Problems to solve
• a. Answer these from the forum thread on corrupt chunks:
(i) Which platform does the opening post ask about connecting duplicacy to?
(ii) Which library does a reply plan to use to implement erasure coding?
(iii) What extra verification checks does a reply suggest Duplicacy may need when running backups?
• b. Retype the part of the forum thread on corrupt chunks that opens with the words containing "I don’t think" and closes with "detection and recovery.".
• c. Extend the forum thread on corrupt chunks, picking up after its final sentence.
━━ Text block ━━
Feature Bounty: detect and repair corrupt chunk fails

My SFTP restore went horribly wrong:

I like to put a “Feature” Bounty in place:
@gchen is duplicacy connected to a platform like bountysource? https://www.bountysource.com/
I like to have a feature which

  1. detects corrupted chunks in a backup
  2. repairs them automatically

I know that it is possible to use the check option but to redownload all the files is not very efficient and the rebuild of a corrupted chunk is manual work.

1 Like

I’m going to implement erasure coding using this library: GitHub - klauspost/reedsolomon: Reed-Solomon Erasure Coding in Go.

3 Likes

This sounds absolutely fantastic but, would this help when, for whatever reason, chunks are seemingly truncated during upload? I think Duplicacy may need some extra verification checks (file size / checksum) when running backups…

I don’t think it’s a good strongly believe it is a terrible idea from a feature creep perspective. Duplicacy already validates the chunks. Repairing them is not a job of a backup tool, especially at the expense of extra space taken on the destination. The storage that customers use must provide consistency guarantees, and corruption detection and recovery.
━━━
━━ Data lines ━━
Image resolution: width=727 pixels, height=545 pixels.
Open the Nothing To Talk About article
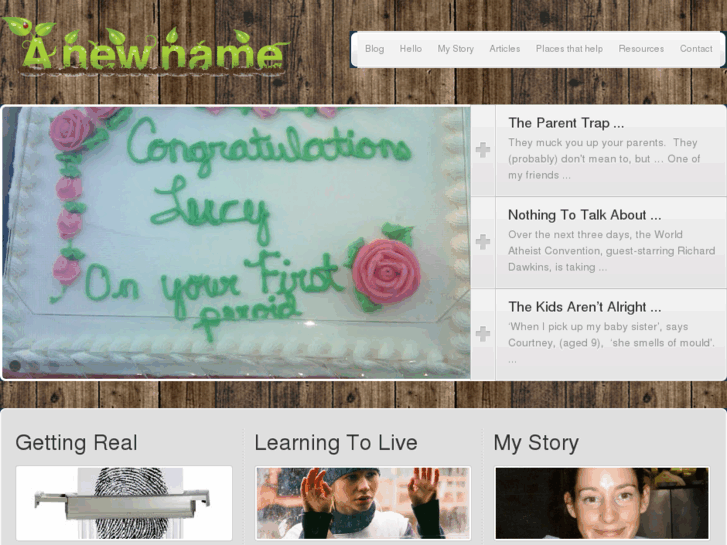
━━━
Task-by-task outputs
• a.
(i) Bountysource
(ii) klauspost/reedsolomon (Reed-Solomon Erasure Coding in Go)
(iii) File size and checksum checks

• b.
I don’t think it’s a good strongly believe it is a terrible idea from a feature creep perspective. Duplicacy already validates the chunks. Repairing them is not a job of a backup tool, especially at the expense of extra space taken on the destination. The storage that customers use must provide consistency guarantees, and corruption detection and recovery.

• c.
What next? re-implement ZFS in Duplicacy? Make duplicacy its own operating system? Where would you draw a line?

I agree that duplicacy must validate that the chunk was uploaded successfully; at the current state of affairs this means validating length only, as the content is transmitted over encrypted connection; the only risk is truncation, and that only if backend does not support upload failure reporting.

1 Like

I strongly disagree. The vast majority of end-users of any backup software will not be using anything like ZFS as a storage backend. They’ll be using local, perhaps external HDDs, or any cloud provider with unknown storage practices and resilience (Backblaze an exception).

Now, Duplicacy isn’t any simple backup software. In order to do what it does, it packs your data, compresses it, encrypts it. Practically locks it away. If a user’s external HDD just has a simple copy of their data - if any of that got corrupted through ‘bit-rot’ - it isn’t the end of the day. They can at least access it, even the corrupted file. If it’s a media file, you may not even notice. Text file; the same.

Because Duplicacy packs your data in this way, a single bit error renders the whole chunk (and the rest of the restored file) inaccessible. IMO, that’s Duplicacy’s responsibility to safeguard against as much as possible. I’m not saying the user isn’t responsible for having multiple backup copies of their data. (Reed-Solomon wouldn’t protect against disk failure anyway.). I am saying Duplicacy’s storage format is generally more fragile to warrant extra protection. And, quite frankly, when dealing with important data, Erasure Coding is something many people would expect through familiarity with tools such as WinRAR’s Recovery Record feature. I certainly would.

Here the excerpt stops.